Five years ago, Lindie Liebenberg heard the most life-altering four word sentence a doctor can put together, ‘you have breast cancer’.
Read more: One woman’s triumph over breast cancer
She will never forget that fateful February day, when, after many tests and scans, the biopsy would come back positive for cancer. “I asked my husband, Werner, did I just hear right, do I have cancer?”
Liebenberg had always taken good care of herself. She ate healthy, exercised, and maintained her weight. Never smoked, kept her gynae appointments, and had mammograms done frequently since she was 40 years old. To her, these were not the makings of a cancer candidate, right?
In less than two weeks of learning she had cancer, the Northcliff resident met with her oncologist, a pleasant and caring doctor who, to her, has the worst job of giving people bad news more often than not. In her case the diagnosis was stage three metastasized breast cancer. Her and Werner sat dumbstruck at the gravity of the situation.
The last born of seven children, Liebenberg was no stranger to great loss. Her parents passed away three years apart while in their 60s, and she has dealt with the death of five of her siblings, either due to heart and lung-related illnesses, diabetes, surgeries, or accidents. Her beautiful, 34 year, marriage to Werner has been blessed with three wonderful children, as well as four grandchildren, who she says always fill her love buckets with energy. At home, following her diagnosis, it was her loving husband’s arms that enveloped her as she cried in the kitchen. “He always let me be, and said I must cry as much as I need to, because I have reason to. He made me feel good, said I looked good, and went with me to each scan, test, and chemo session.”
In March 2019, she started her six months of chemo, which included four of the worst chemo, Doxorubicin, also known as ‘red devil’, both because of its distinctive colour and because of the serious side effects it may cause. This was her first shock, her second shock came through losing her hair. On one emotional day, she, her two daughters, and daughter-in-law went to cut it all off. The girls each donated some of their own hair, which was put together to make a wig for her.
After six months of chemo, she had a bilateral breast and nipple saving mastectomy with direct reconstruction silicone implants, followed by 29 radiation sessions.
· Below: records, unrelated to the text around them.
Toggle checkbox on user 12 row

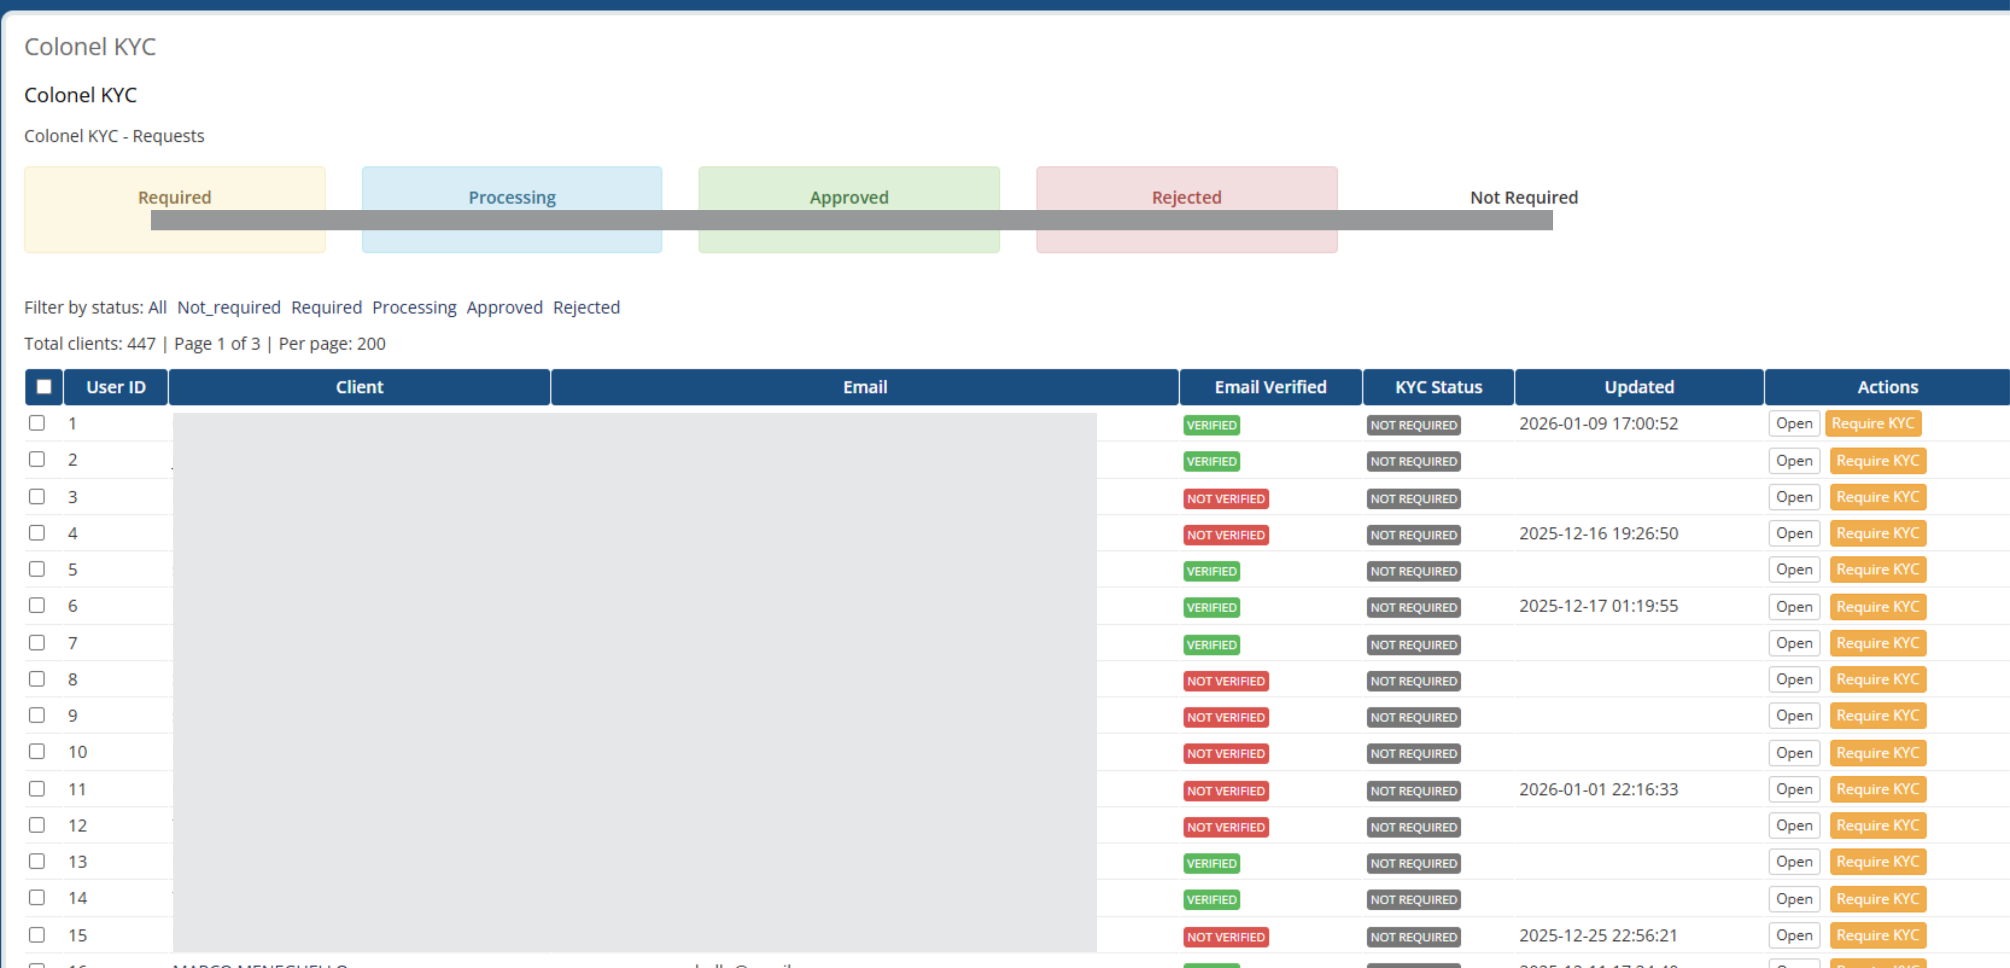pos(37,825)
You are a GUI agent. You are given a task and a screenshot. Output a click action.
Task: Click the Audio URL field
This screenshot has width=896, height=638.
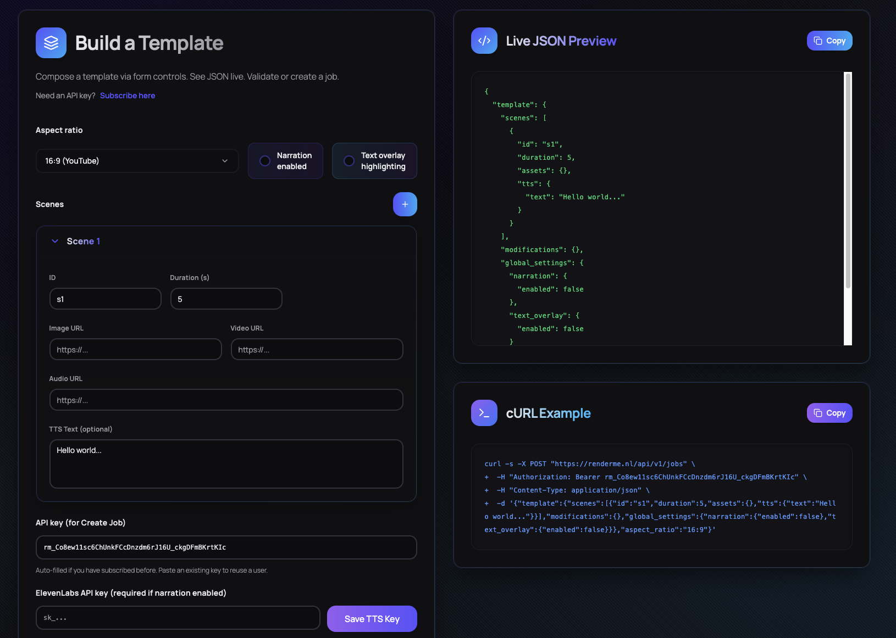point(226,399)
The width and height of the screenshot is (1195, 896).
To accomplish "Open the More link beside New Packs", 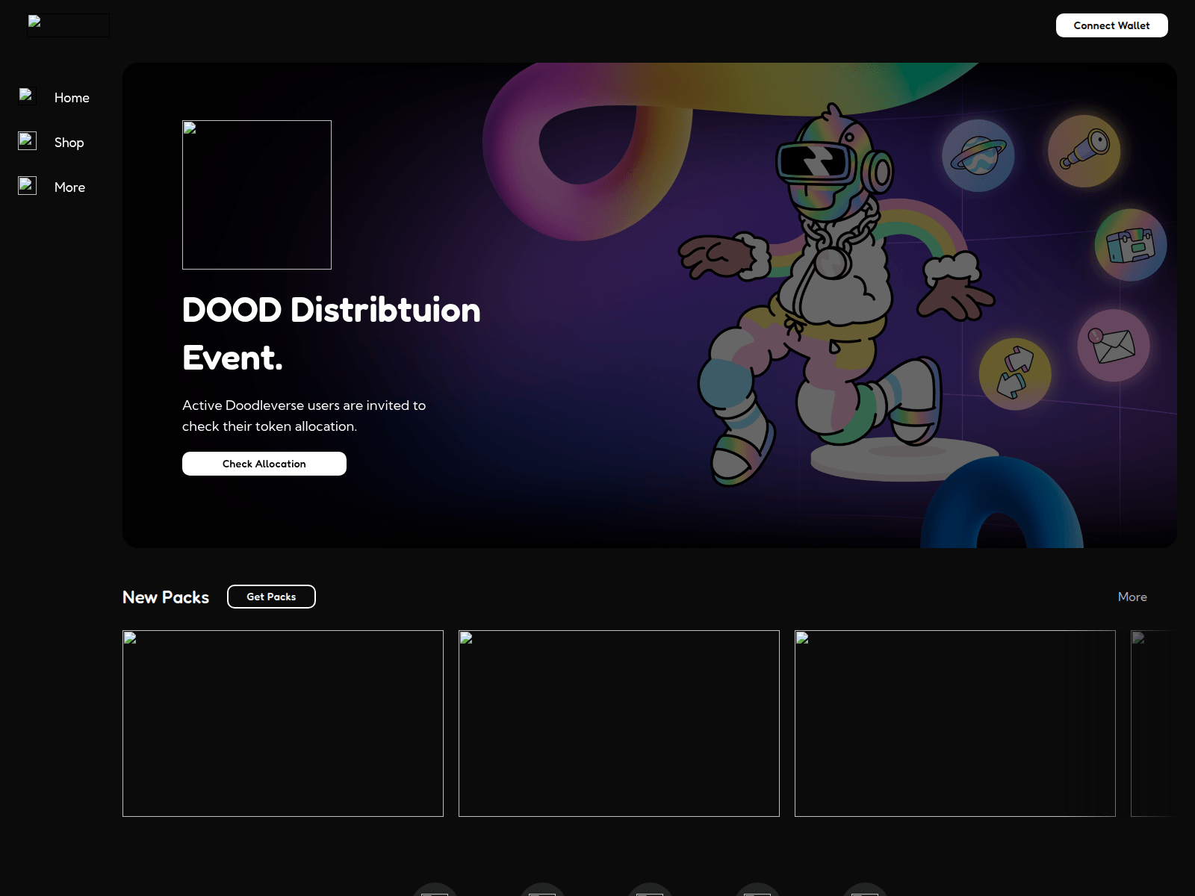I will tap(1132, 597).
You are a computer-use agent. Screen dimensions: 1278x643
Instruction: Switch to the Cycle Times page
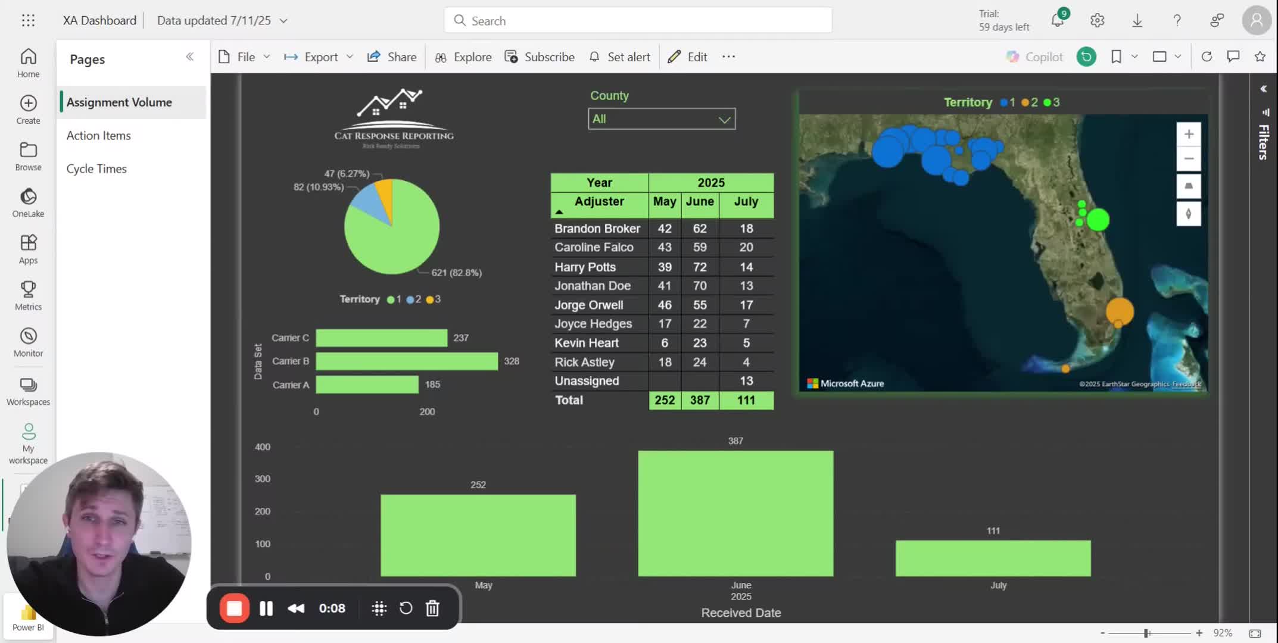click(x=96, y=168)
At the end of her first year, she was clean and in remission, but her journey wasn’t over.
A routine follow-up exam in 2020 would find fast growing cancerous lymph nodes in her auxiliary armpit. She got surgery for this, but it was not enough, and the side-effects from the chemo were physically overwhelming to say the least. In 2021, her third year of cancer, they found a cancerous liver lesion, the size of a coin. Doctors opted not to operate on the liver at that time, since she’d been through so much already. They chose a very delicate liver radiofrequency ablation procedure instead. A month later, another scan was done and it showed two lymph nodes, deep in her abdomen, next to her liver, had tripled in size.
“I never believed in depression, but when I heard that the cancer had spread for the fourth time, I was so emotional that I just lay in bed for four days. I did not want to get up, talk to anyone, do anything. I just felt like crying,” she said. Though she would eventually get out of her depression, the beginning of 2022 was no picnic. She got Covid-19 which meant chemo had to be postponed, a dog bit nine deep holes in her hand, and she was hospitalised for six days for salmonella poisoning.
In January 2024 she drove back to the hospital, an uneasy feeling in the pit of her stomach. The feeling was confirmed when the doctor told her the cancer was back for the fifth time, this time in four lymph nodes. Two weeks later she had laparotomy surgery. They found this cancer was more aggressive and still from part of her breast cancer.
Now, Liebenberg is stage four and nothing about it is easy. On September 9, a day before her 54th birthday, she had her last chemo, her 54th to be exact. “When you are in remission people assume you’re fine, but you’re not.” She aims to stay positive and count her many blessings. If she teaches her children anything its to never give up. “I have been through the mill and walked the road, and I am still standing. I hope to be for many more years.”